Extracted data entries
_ _ _ _

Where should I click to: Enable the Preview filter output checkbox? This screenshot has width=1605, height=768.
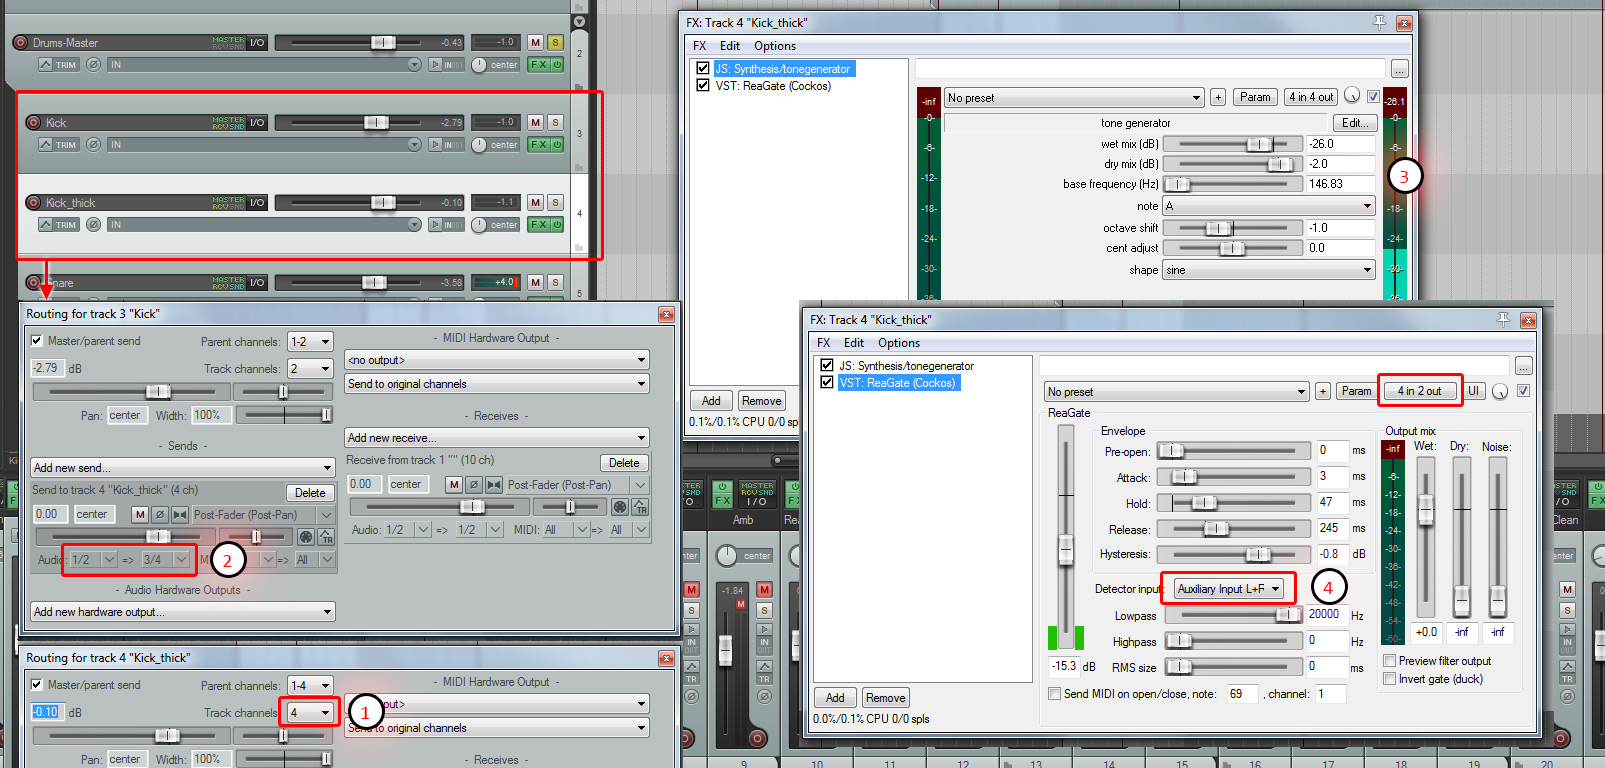[1389, 661]
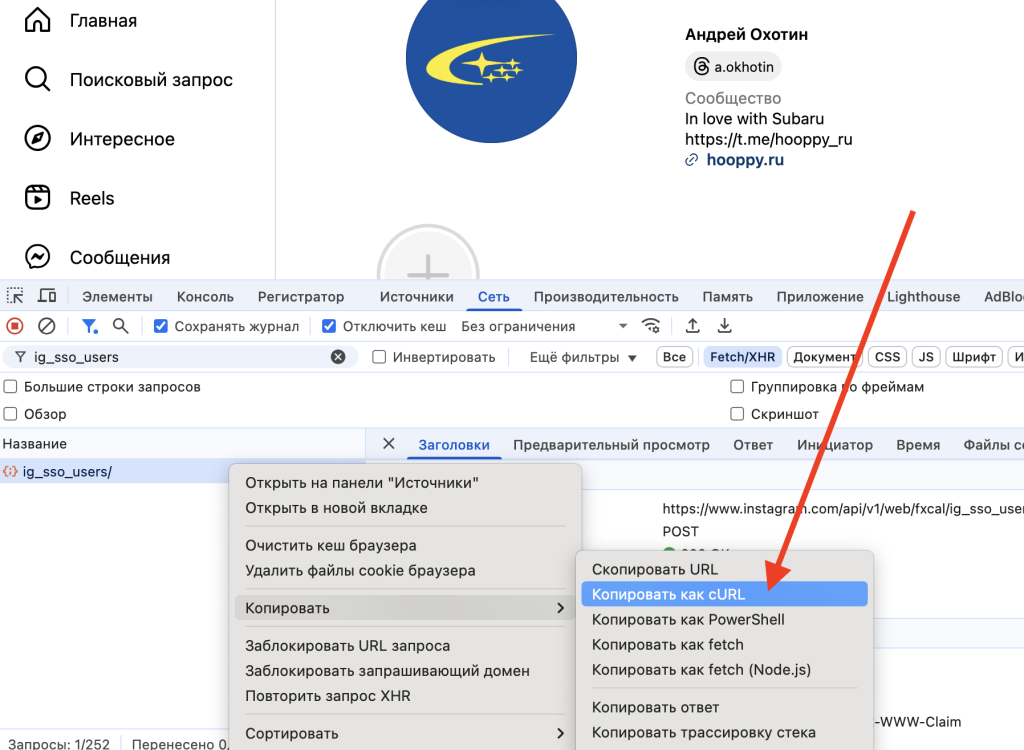Click the download arrow to export a HAR file
Image resolution: width=1024 pixels, height=750 pixels.
click(x=725, y=326)
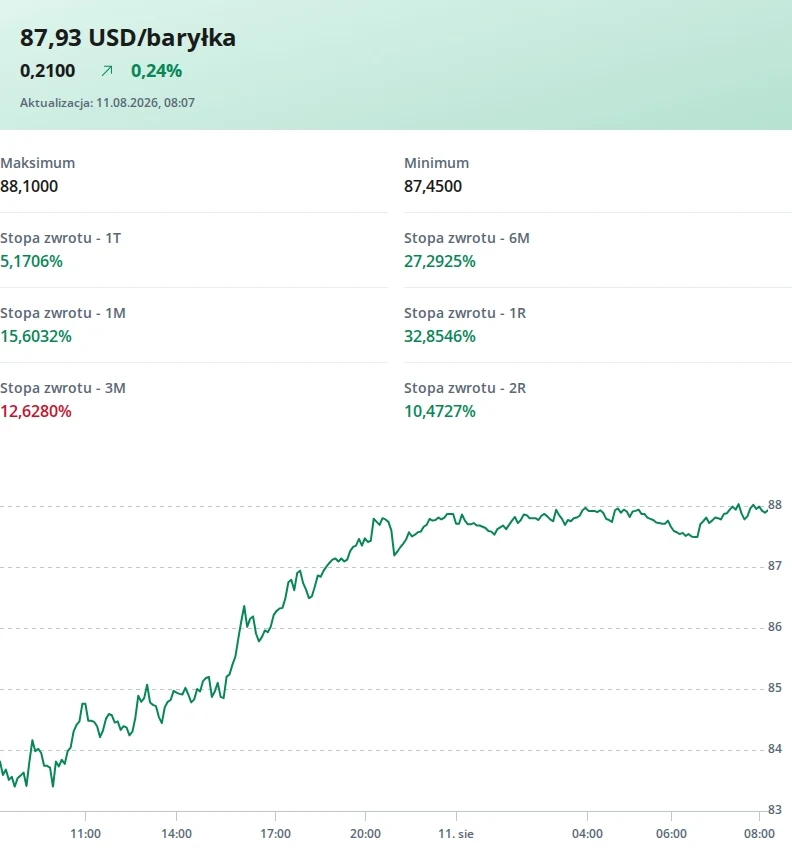Click the chart line's latest endpoint

(x=767, y=511)
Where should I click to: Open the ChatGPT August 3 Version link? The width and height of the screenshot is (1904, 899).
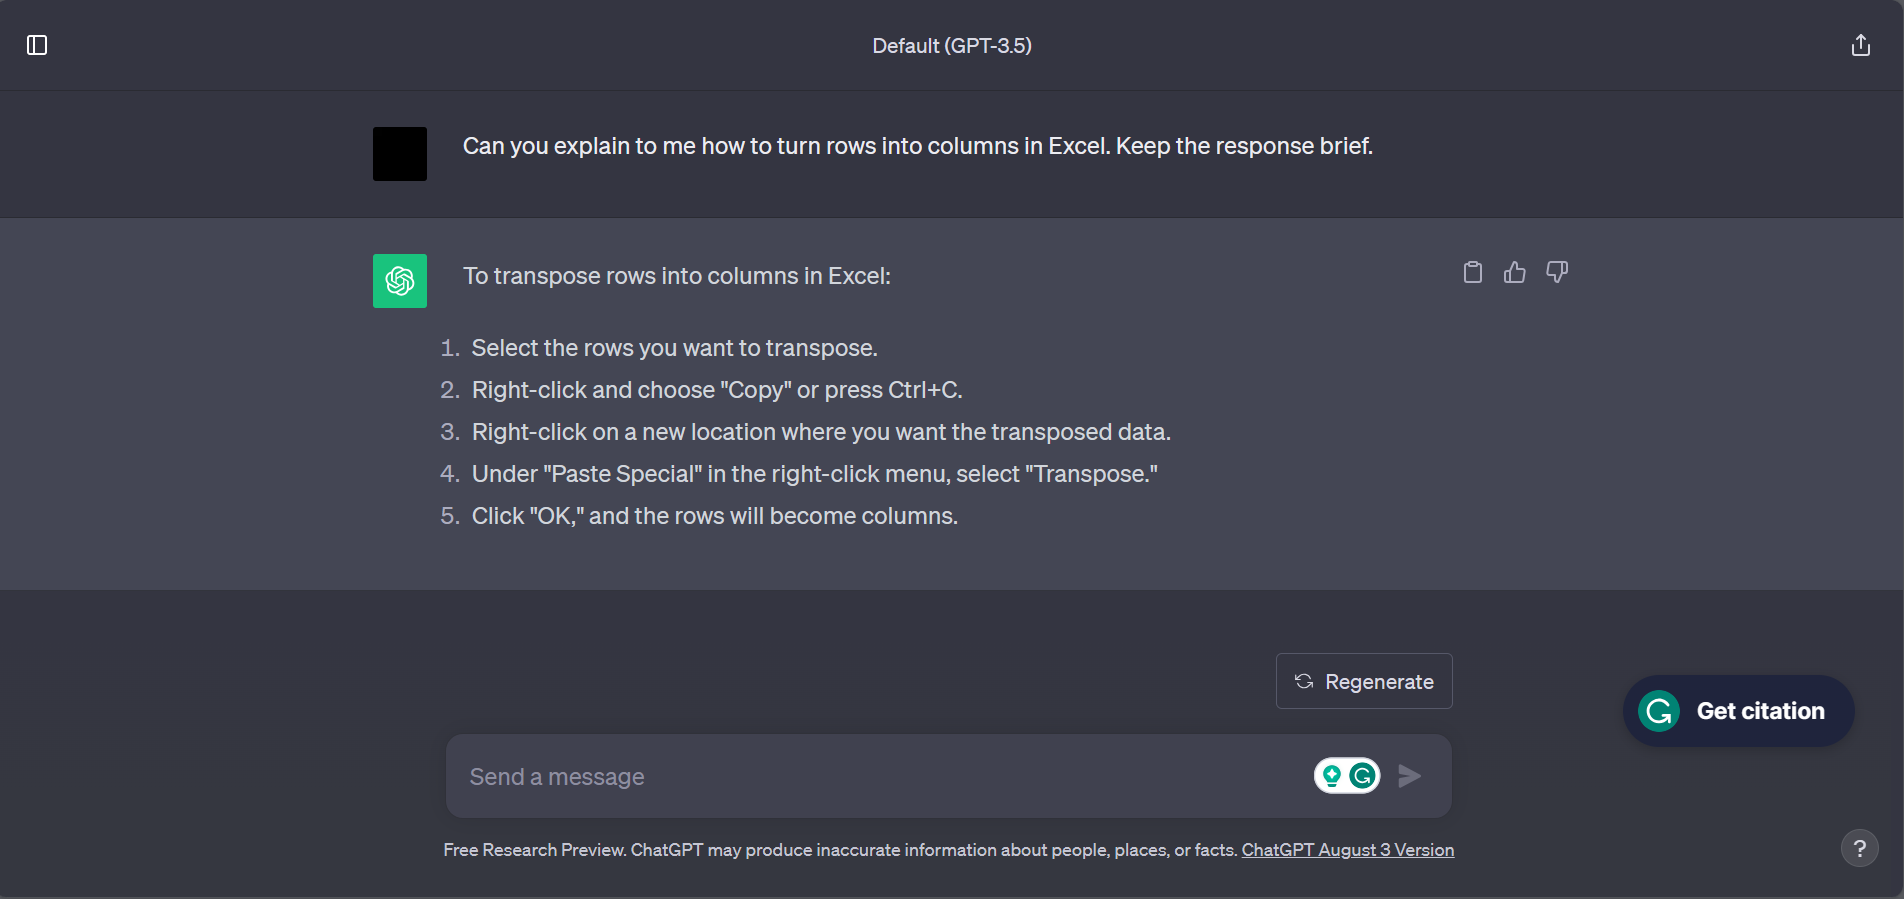point(1347,850)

_ _ _ _

▸ **EXERCISE**:
Restate each entry word for word, please, but drop any images it holds.

▸ **COMPLETED EXERCISE**:
Where should I click to: Enable the Preview filter output checkbox? This screenshot has width=1605, height=768.
[1389, 661]
Click the download arrow to export a HAR file
Image resolution: width=1024 pixels, height=750 pixels.
click(x=725, y=326)
Click the chart line's latest endpoint

(x=767, y=511)
Where should I click to: Open the ChatGPT August 3 Version link? The width and height of the screenshot is (1904, 899).
point(1347,850)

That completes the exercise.